'''

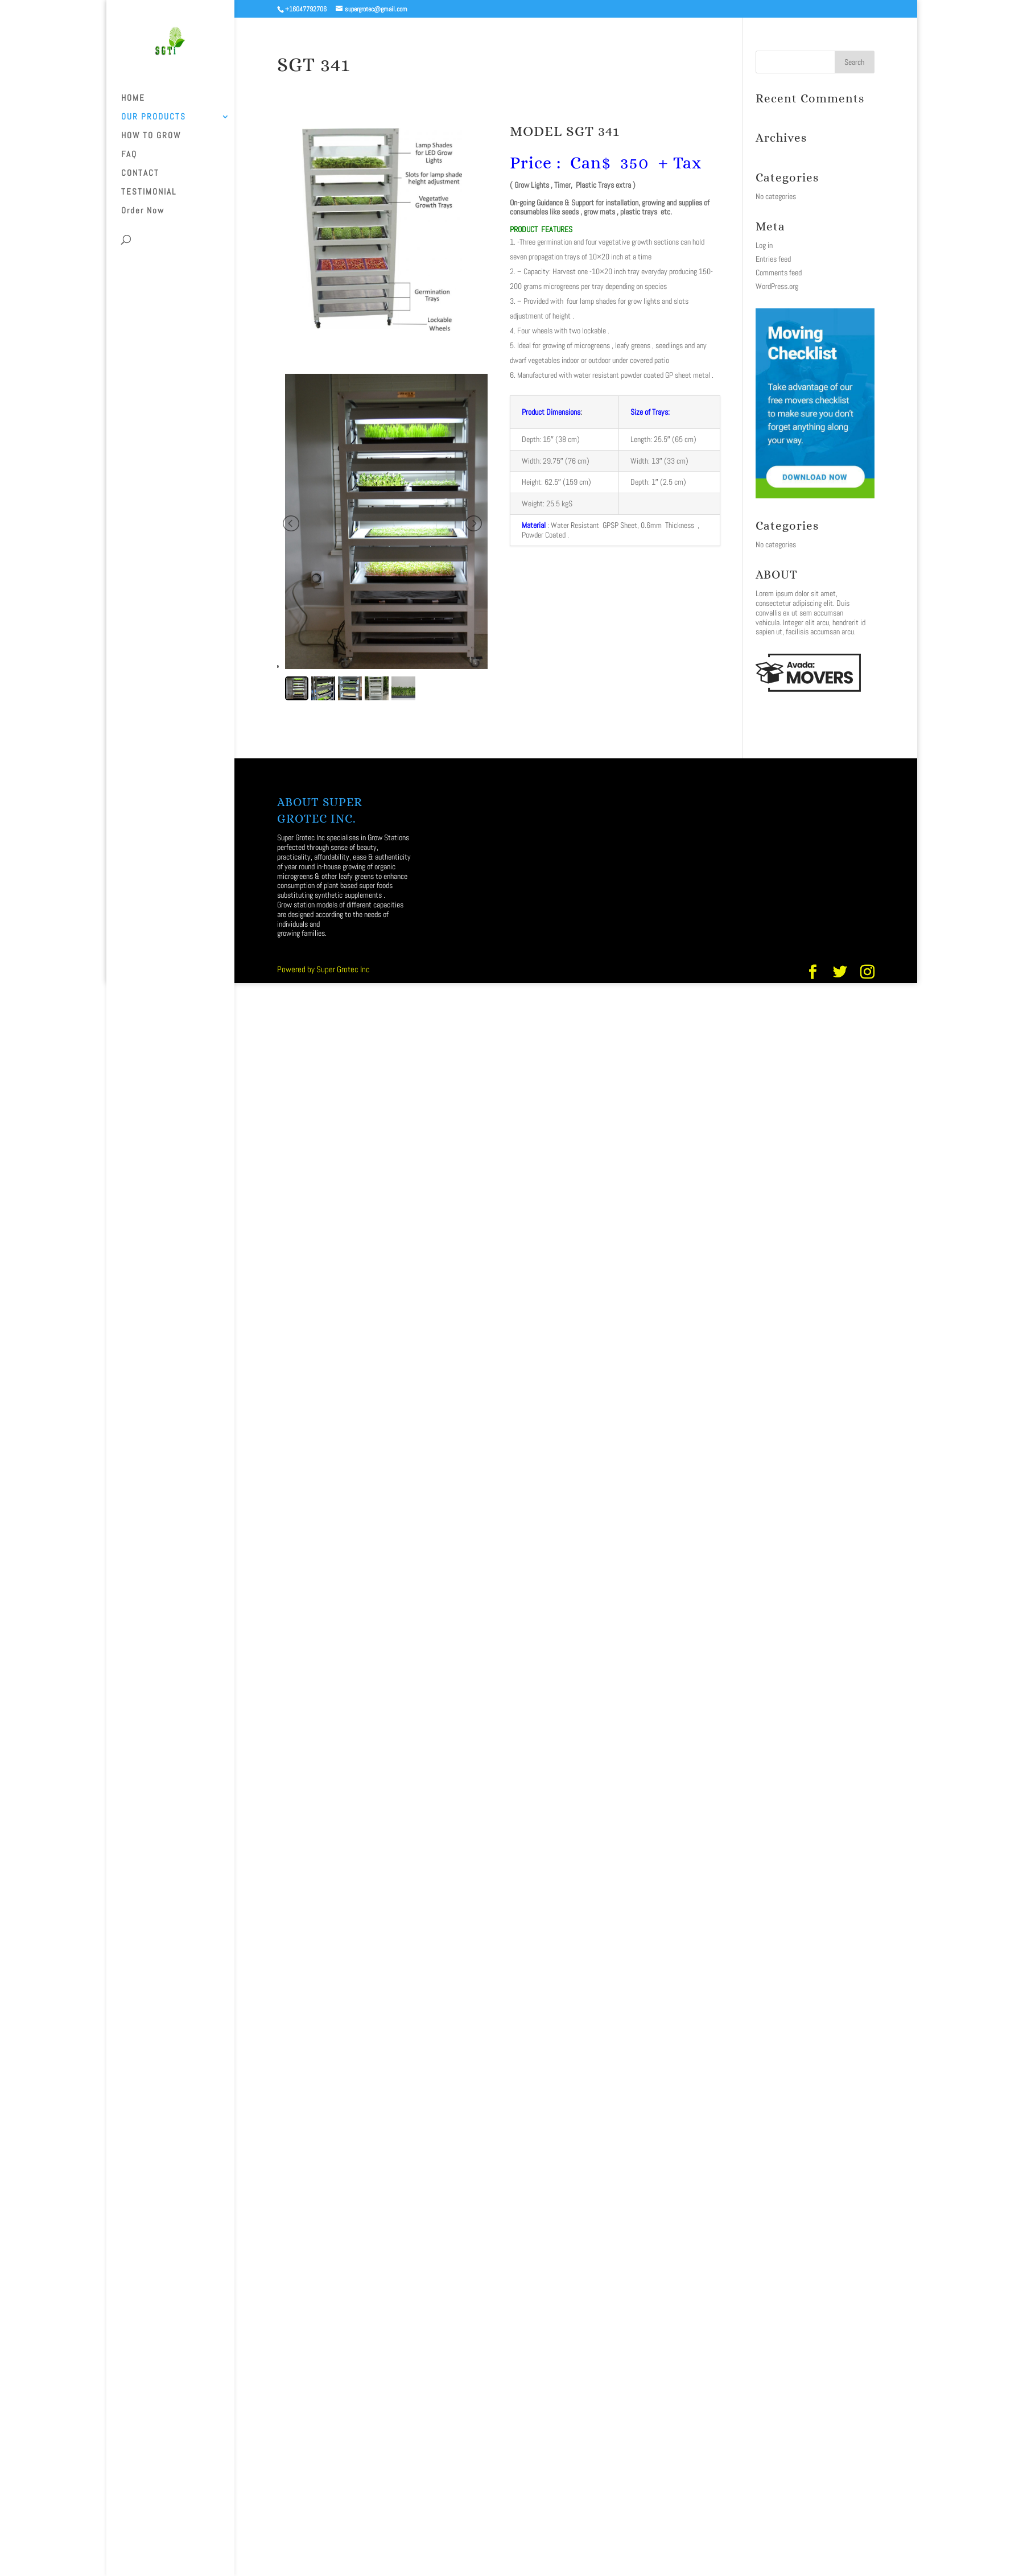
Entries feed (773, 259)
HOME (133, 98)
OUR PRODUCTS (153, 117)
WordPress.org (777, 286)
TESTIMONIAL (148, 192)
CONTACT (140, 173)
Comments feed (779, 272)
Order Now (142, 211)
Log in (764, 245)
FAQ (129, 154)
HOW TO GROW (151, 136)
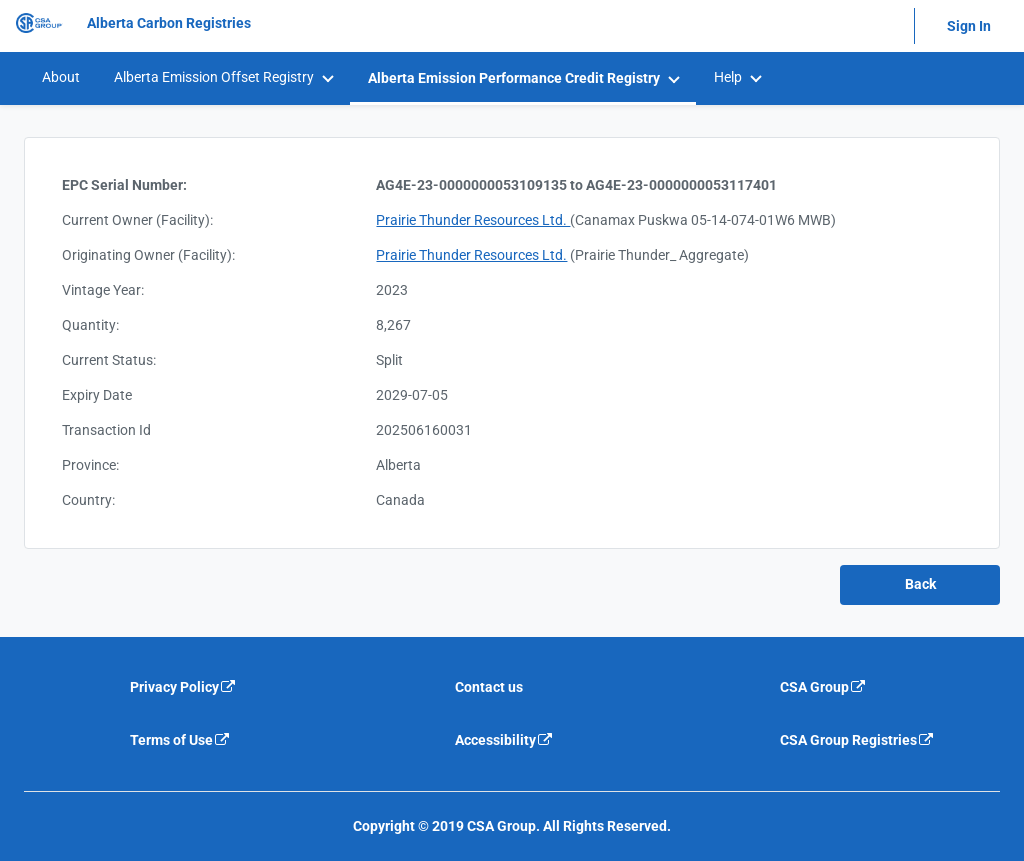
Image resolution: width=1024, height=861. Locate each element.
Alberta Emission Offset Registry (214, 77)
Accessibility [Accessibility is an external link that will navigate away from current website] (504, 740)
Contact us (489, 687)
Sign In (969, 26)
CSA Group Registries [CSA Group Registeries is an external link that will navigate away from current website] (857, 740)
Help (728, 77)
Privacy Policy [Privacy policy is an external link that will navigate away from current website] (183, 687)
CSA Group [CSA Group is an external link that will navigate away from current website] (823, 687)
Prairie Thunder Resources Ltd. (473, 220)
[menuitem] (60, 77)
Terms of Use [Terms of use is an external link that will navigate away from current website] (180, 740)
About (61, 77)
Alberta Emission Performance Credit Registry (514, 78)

'''

• _What needs to be done_:
Turn all of the material above into a numbered list, skipping any blank lines and leaving out the pictures.

• _Result for this exercise_:
1. Entries feed (773, 259)
2. HOME (133, 98)
3. OUR PRODUCTS (153, 117)
4. WordPress.org (777, 286)
5. TESTIMONIAL (148, 192)
6. CONTACT (140, 173)
7. Comments feed (779, 272)
8. Order Now (142, 211)
9. Log in (764, 245)
10. FAQ (129, 154)
11. HOW TO GROW (151, 136)
12. Image resolution: width=1024, height=861. Locate each element.
13. Alberta Emission Offset Registry (214, 77)
14. Accessibility [Accessibility is an external link that will navigate away from current website] (504, 740)
15. Contact us (489, 687)
16. Sign In (969, 26)
17. CSA Group Registries [CSA Group Registeries is an external link that will navigate away from current website] (857, 740)
18. Help (728, 77)
19. Privacy Policy [Privacy policy is an external link that will navigate away from current website] (183, 687)
20. CSA Group [CSA Group is an external link that will navigate away from current website] (823, 687)
21. Prairie Thunder Resources Ltd. (473, 220)
22. [menuitem] (60, 77)
23. Terms of Use [Terms of use is an external link that will navigate away from current website] (180, 740)
24. About (61, 77)
25. Alberta Emission Performance Credit Registry (514, 78)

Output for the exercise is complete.